Une dizaine d’avocats et de militants chinois des droits de l’Homme ont été interrogés ou arrêtés durant les derniers jours de 2019, en lien avec une récente réunion portant sur la fin du parti unique en Chine, ont indiqué jeudi des ONG internationales.

Le Parti communiste (PCC) au pouvoir ne tolère aucune menace à son autorité. Il a mené plusieurs campagnes d’arrestations contre des dissidents potentiels depuis l’arrivée du président Xi Jinping au pouvoir fin 2012.

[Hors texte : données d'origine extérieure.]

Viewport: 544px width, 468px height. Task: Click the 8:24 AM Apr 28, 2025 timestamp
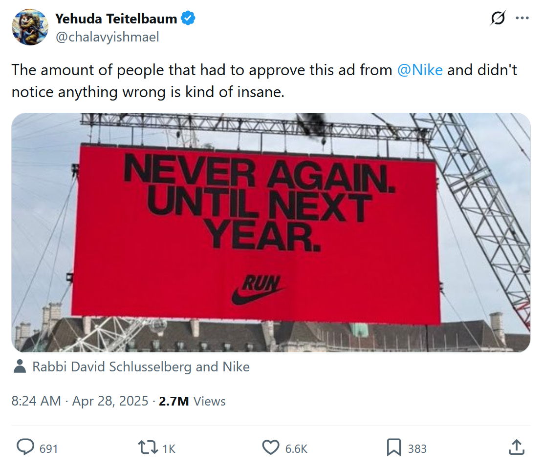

La dernière répression en date est liée à une réunion privée organisée en décembre à Xiamen (est), où les participants ont évoqué « la transition démocratique en Chine », a déclaré Wang Yaqiu, chercheuse à l’organisation de défense des droits de l’Homme Human Rights Watch, basée à Londres.

La période entre Noël et Nouvel an propice pour arrêter des dissidents

Les autorités chinoises profitent régulièrement de la période entre Noël et Nouvel an pour arrêter des dissidents, en raison du relatif relâchement de la couverture médiatique occidentale durant cette période.

Ding Jiaxi, un avocat radié du barreau, militant anti-corruption et partisan de réformes politiques, fait partie des personnes ayant été détenues depuis le 26 décembre, a indiqué l’association China Human Rights Defenders (CHRD), dont le siège est à Washington.

D’autres figures de la dissidence, comme le militant anticorruption chinois Xu Zhiyong, fondateur d’un mouvement réclamant plus de transparence sur le patrimoine des dirigeants politiques, ou Tang Jingling, un avocat des droits de l’Homme déjà arrêté dans le passé pour subversion, sont injoignables, selon le CHRD.

Une tolérance zéro 

Cette vague d’arrestations montre que les autorités « ont une tolérance zéro, même à l’égard d’une discussion privée sur des questions comme la démocratie et les droits de l’Homme », a indiqué Patrick Poon, chercheur à l’organisation Amnesty International.

Selon CHRD, cinq militants ont subi un interrogatoire à Jinhua, dans la province du Zhejiang (est) le 29 décembre, après avoir dîné avec quelqu’un ayant participé à la réunion, et un avocat a été interrogé à Shijiazhuang (nord) durant le réveillon du Nouvel an.

Contactée, la police n’avait pas répondu dans l’immédiat à une demande de commentaire de l’AFP.